Saudaraku, hanya, naluri ingin mempunyai lebih yang tanpa batas harus dikontrol. Sebab, jika dibiarkan, naluri itu bisa berubah menjadi sifat serakah. Tidak pernah merasa puas. Selalu merasa kurang. Ingin lagi, ingin lagi. Bagaikan orang haus meminum air laut, justru makin bertambah rasa hausnya.
Ekses lain adalah ingin mengambil dan menguasai milik orang lain. Firman Tuhan di atas bentuk peringatan keras agar tidak menggeser batas tanah milik orang lain. Dan itu merupakan fungsi kontrol keserakahan.
Di jaman kita yang modern, legalitas kepemilikan tanah ditandai dengan sertifikat. Di sertifikat dicantumkan batas-batas tanah yang dimiliki. Di jaman itu, belum dikenal sertifikat tanah. Kepemilikan tanah hanya ditandai secara tradisional. Batu atau pohon jadi penanda batas kepemilikan tanah.
Konsekuensinya, betapa mudahnya seorang yang berniat buruk mengambil tanah bukan miliknya. Yakni dengan menggeser batas tanah. Firman Tuhan meminta Orang Israel tidak boleh melakukan itu. Sebagai bentuk persetujuan seluruh unsur bangsa musti mendukungnya dengan menyatakan “amin”. Sebuah ungkapan persetujuan dan dukungan moral. Dengan pernyataan “amin”, berarti orang Israel secara moral bahkan spiritual terikat untuk mematuhinya.

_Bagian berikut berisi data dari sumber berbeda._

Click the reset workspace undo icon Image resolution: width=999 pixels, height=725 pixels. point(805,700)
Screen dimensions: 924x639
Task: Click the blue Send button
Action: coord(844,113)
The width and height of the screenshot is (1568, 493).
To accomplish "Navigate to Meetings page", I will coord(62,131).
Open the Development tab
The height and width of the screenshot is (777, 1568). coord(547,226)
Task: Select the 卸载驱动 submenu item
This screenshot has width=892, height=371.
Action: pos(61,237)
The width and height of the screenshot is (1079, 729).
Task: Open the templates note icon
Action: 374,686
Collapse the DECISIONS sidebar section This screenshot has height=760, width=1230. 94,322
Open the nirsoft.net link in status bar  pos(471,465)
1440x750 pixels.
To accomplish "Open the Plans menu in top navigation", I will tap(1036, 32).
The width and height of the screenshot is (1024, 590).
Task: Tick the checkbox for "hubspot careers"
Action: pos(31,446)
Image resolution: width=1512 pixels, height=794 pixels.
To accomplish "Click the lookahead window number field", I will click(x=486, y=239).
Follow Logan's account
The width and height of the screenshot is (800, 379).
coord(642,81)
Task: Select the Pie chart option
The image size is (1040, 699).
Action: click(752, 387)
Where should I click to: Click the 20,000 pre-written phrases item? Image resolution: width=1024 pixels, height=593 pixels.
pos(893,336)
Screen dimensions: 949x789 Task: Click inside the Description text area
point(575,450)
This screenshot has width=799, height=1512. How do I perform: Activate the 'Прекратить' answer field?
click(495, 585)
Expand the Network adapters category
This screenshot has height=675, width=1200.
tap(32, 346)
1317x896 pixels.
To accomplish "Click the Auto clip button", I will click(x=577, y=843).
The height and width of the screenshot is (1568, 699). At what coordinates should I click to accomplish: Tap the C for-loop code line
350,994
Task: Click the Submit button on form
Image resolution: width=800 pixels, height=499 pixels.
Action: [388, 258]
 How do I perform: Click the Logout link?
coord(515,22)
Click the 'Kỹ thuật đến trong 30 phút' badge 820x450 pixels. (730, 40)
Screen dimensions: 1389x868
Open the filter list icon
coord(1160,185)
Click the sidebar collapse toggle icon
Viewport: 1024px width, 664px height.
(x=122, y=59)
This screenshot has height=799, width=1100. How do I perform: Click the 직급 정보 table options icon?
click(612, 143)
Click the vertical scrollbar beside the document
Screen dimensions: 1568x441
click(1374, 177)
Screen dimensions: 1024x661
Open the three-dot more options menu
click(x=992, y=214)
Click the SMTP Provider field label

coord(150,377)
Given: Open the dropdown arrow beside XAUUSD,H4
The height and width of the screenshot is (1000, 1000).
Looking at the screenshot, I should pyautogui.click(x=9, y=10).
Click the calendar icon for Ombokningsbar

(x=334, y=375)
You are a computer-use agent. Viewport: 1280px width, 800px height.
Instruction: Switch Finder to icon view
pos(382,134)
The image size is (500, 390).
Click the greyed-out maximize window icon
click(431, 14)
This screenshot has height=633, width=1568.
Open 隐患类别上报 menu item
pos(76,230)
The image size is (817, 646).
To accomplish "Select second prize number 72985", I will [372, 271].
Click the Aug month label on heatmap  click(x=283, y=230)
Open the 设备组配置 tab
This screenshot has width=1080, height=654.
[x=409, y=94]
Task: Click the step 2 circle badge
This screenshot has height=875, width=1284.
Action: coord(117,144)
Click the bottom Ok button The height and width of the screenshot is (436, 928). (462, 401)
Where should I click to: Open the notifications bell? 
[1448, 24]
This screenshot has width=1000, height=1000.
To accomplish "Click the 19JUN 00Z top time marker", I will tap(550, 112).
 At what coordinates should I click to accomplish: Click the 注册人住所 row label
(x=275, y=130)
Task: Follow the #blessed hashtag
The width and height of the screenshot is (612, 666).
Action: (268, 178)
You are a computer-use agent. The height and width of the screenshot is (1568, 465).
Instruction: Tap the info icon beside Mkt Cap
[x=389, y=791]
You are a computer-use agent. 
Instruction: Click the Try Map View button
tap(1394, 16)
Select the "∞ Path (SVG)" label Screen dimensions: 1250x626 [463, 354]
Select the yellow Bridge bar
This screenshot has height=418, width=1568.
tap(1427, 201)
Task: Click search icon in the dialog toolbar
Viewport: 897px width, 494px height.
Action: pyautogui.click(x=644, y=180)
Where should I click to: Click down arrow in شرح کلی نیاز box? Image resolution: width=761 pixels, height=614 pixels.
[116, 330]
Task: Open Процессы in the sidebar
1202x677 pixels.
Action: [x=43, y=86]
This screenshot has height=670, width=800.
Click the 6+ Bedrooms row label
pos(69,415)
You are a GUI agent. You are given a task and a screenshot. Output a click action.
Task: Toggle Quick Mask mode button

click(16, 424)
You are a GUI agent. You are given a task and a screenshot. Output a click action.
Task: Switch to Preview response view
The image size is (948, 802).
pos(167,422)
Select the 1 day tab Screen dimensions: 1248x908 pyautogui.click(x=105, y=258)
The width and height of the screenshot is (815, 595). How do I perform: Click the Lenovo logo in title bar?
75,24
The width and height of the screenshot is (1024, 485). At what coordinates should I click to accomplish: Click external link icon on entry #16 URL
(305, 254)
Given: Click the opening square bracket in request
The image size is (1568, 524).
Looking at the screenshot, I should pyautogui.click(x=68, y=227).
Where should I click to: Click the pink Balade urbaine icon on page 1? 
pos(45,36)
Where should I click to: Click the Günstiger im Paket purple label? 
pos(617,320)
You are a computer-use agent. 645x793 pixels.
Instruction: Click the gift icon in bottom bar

Saudaraku, salah satu kisah lama adalah tentang raja Midas. Seorang raja yang tidak pernah puas. Sudah kaya, tapi masih ingin makin berlimpah. Konon, Raja Midas diberi kemampuan, setiap tangannya menyentuh benda tertentu. Benda tersebut berubah menjadi emas.
Tentu dia senang dan bangga. Dengan kemampuan itu, emas ada di mana-mana. Pintu terbuat dari emas. Kursi singgasana dari emas. Segala benda di istananya berwarna kuning kemilau sebab terbuat dari emas.
Sampai suatu hari, anaknya kangen ingin dipeluk ayahnya. Sang raja pun punya kerinduan sama, memeluk anaknya. Anaknya berlari ke arah raja. Segera raja membentangkan tangannya. Lupa bahwa setiap dia pegang sesuatu akan menjadi emas. Jatuhlah anak itu dalam pelukan ayahnya. Seketika itu juga, anak raja Midas berubah jadi emas. Betapa sedih dan menyesallah sang raja.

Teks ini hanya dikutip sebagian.